On July 21, 2014, Cushionberry filed his Answer to the Fourth Amended Complaint. Docket No. 230. Seventeen days later, on August 2, 2014, Cushionberry died. Docket No. 418 at 1. The lawyers who had represented Cushionberry while he was alive filed a Suggestion of Death Upon the Record under Fed.R.Civ.P. 25(a)(1) on August 11, 2014. Docket No. 242. On November 17, 2014, the same lawyers filed the instant Motion to Dismiss, arguing that Woodson had failed to comply with procedural rules allowing for substitution of parties and thus that Cushionberry was entitled to a complete dismissal of the claims against him. Docket No. 284.

DISCUSSION

Fed. R. Civ. P. 25(a)(1) states:

"If a party dies and the claim is not extinguished, the court may order substitution of the proper party. A motion for substitution may be made by any party or by the decedent's successor or representative. If the motion is not made within 90 days after service of a statement noting the death, the action by or against the decedent must be dismissed."

(emphasis added).[3]

The parties disagree as to, among other things, whether a deceased party's lawyer is permitted to file a statement noting that party's death under Rule 25(a)(1). Cushionberry argues that his lawyers were permitted to file such a statement and thus that the statement commenced the running of the now-expired 90-day time period, and that dismissal is therefore required. Woodson, however, argues that Rule 25(a)(1) limits the individuals who can file a statement noting a death of a party to other parties and the representatives or successors of the deceased party. According to Woodson, Cushionberry's attorneys would not qualify as a "representative" under the Rule. If Woodson is correct, the statement that noted Cushionberry's death was invalid and therefore it did not start the 90-day clock, and, accordingly, Woodson's pending Motion to Substitute Parties (Docket No. 402) is timely which would necessitate denial of Cushionberry's Motion to Dismiss.
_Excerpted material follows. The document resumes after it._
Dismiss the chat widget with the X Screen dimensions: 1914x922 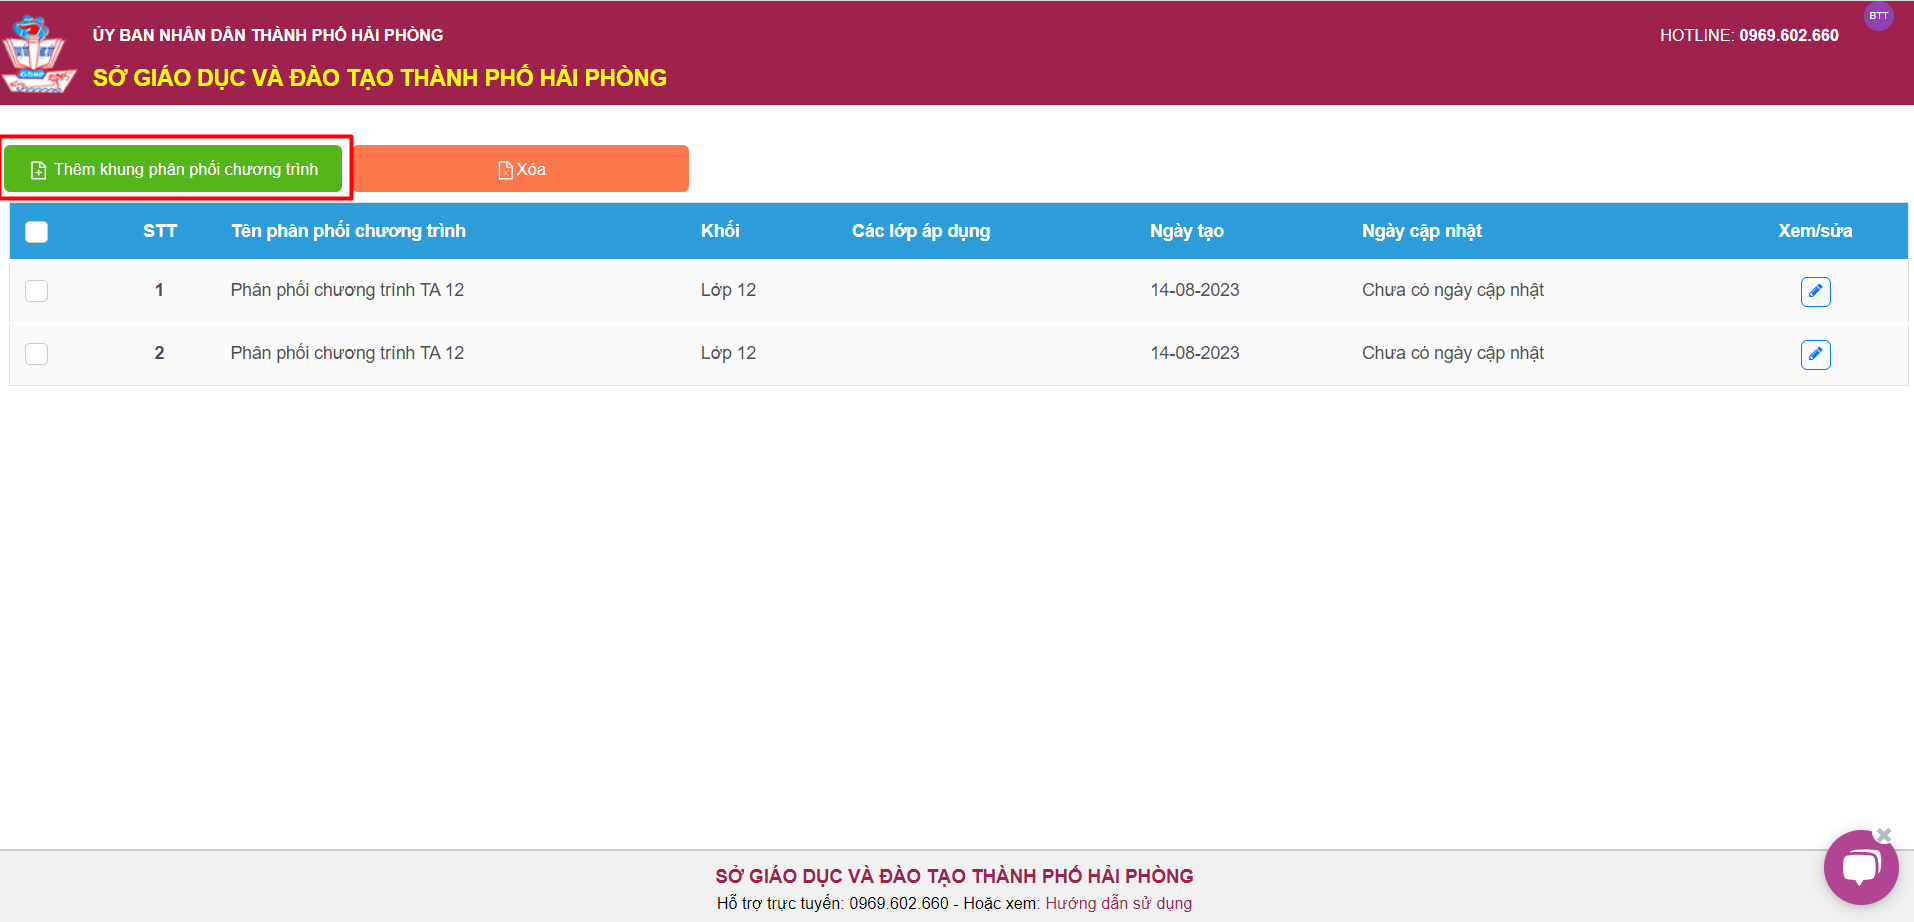[1884, 834]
Woodson is correct. Under Rule 25(a)(1), a deceased party's lawyers are not permitted to file a statement noting the party's death because the lawyers do not qualify as either a party or a representative or successor of the deceased party. The text of Rule 25(a)(1) does not limit who may file a statement noting the death of a party. However, decisions that have interpreted the rule, suggested form language in the Federal Rules of Civil Procedure, and the Advisory Committee notes all teach that those who may file such a statement are limited to parties and "the decedent's successor or representative." Moreover, courts have determined that a decedent's lawyer is not a "representative" as contemplated by Rule 25(a) (1).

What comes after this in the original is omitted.